** start of Raw data **

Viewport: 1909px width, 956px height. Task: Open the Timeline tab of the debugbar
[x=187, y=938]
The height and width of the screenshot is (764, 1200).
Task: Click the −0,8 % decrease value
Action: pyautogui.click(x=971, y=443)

** end of Raw data **

Reproduce every one of the records above verbatim, line by line, without changing any character.

Viewport: 1909px width, 956px height. Task: Open the Timeline tab of the debugbar
[x=187, y=938]
The height and width of the screenshot is (764, 1200).
Task: Click the −0,8 % decrease value
Action: pyautogui.click(x=971, y=443)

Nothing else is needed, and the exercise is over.